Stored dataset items
# # # # #

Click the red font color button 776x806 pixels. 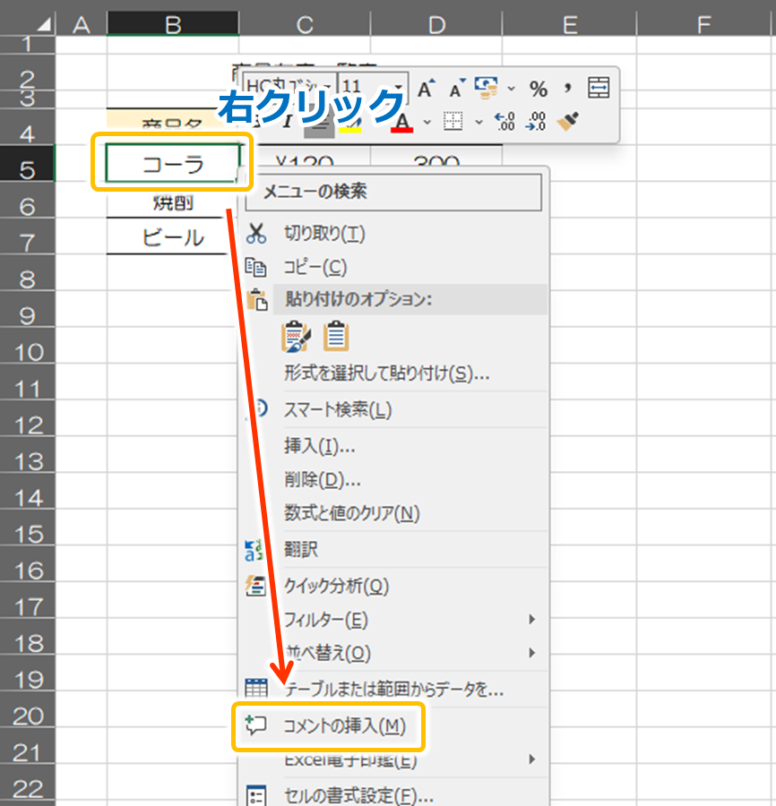coord(402,121)
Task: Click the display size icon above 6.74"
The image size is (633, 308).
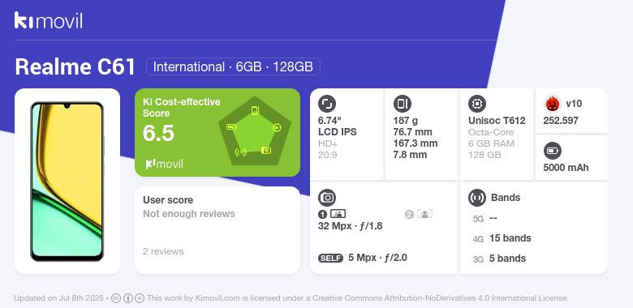Action: (x=327, y=104)
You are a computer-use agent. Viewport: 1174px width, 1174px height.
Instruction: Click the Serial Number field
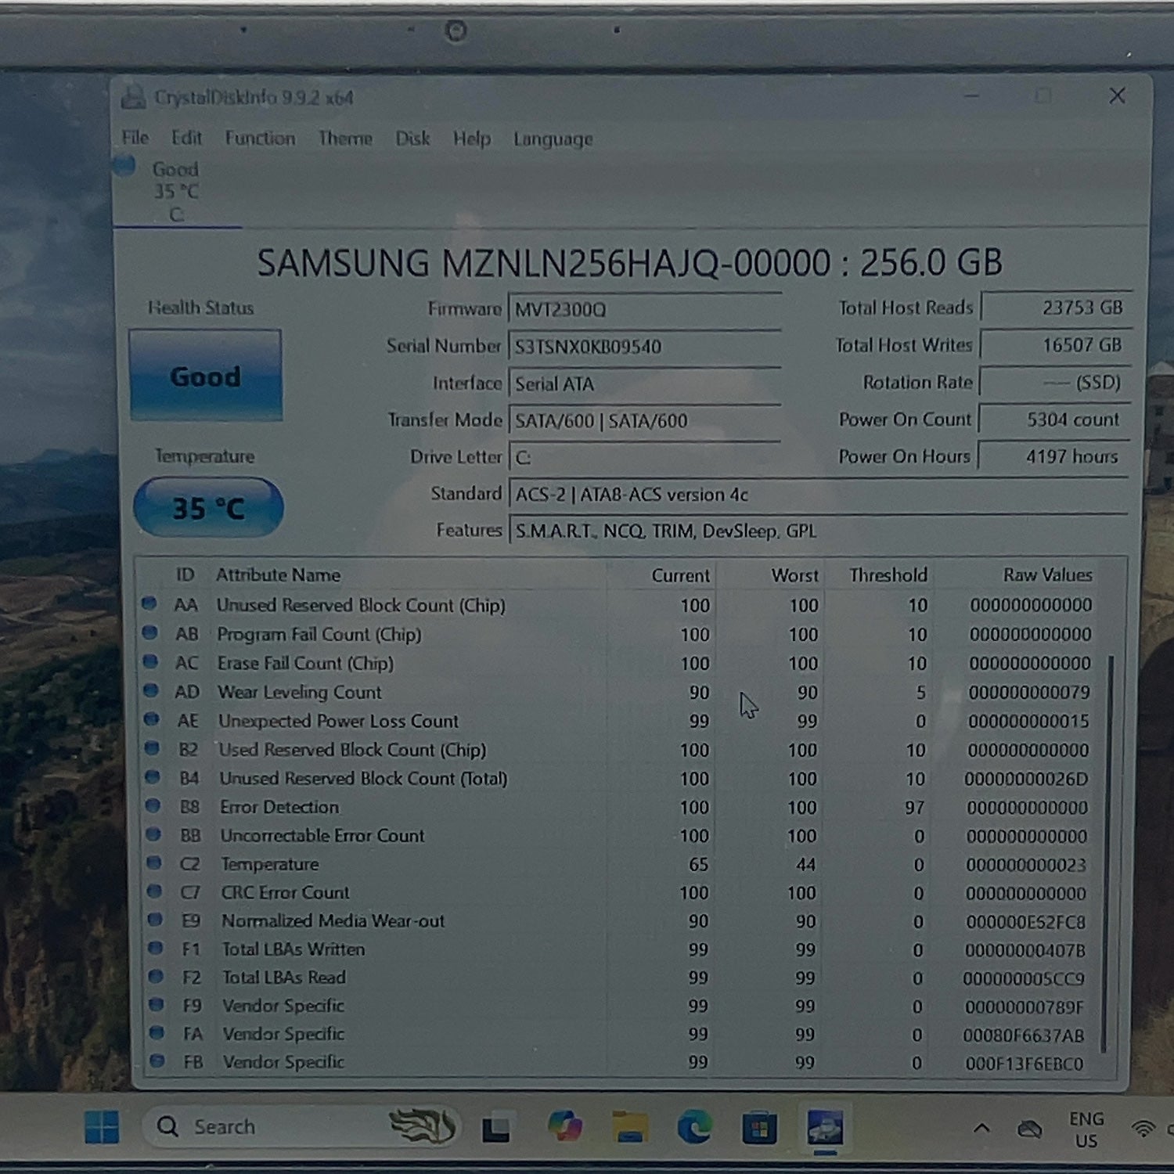pos(645,346)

# # # # #

→ Exercise requirements:
Once you find the line that contains "You are a computer-use", reproduce it and every line after it through the end of the entries above, exactly as written, with no pictures.

→ Your solution:
You are a computer-use agent. Viewport: 1174px width, 1174px height.
Instruction: Click the Serial Number field
pos(645,346)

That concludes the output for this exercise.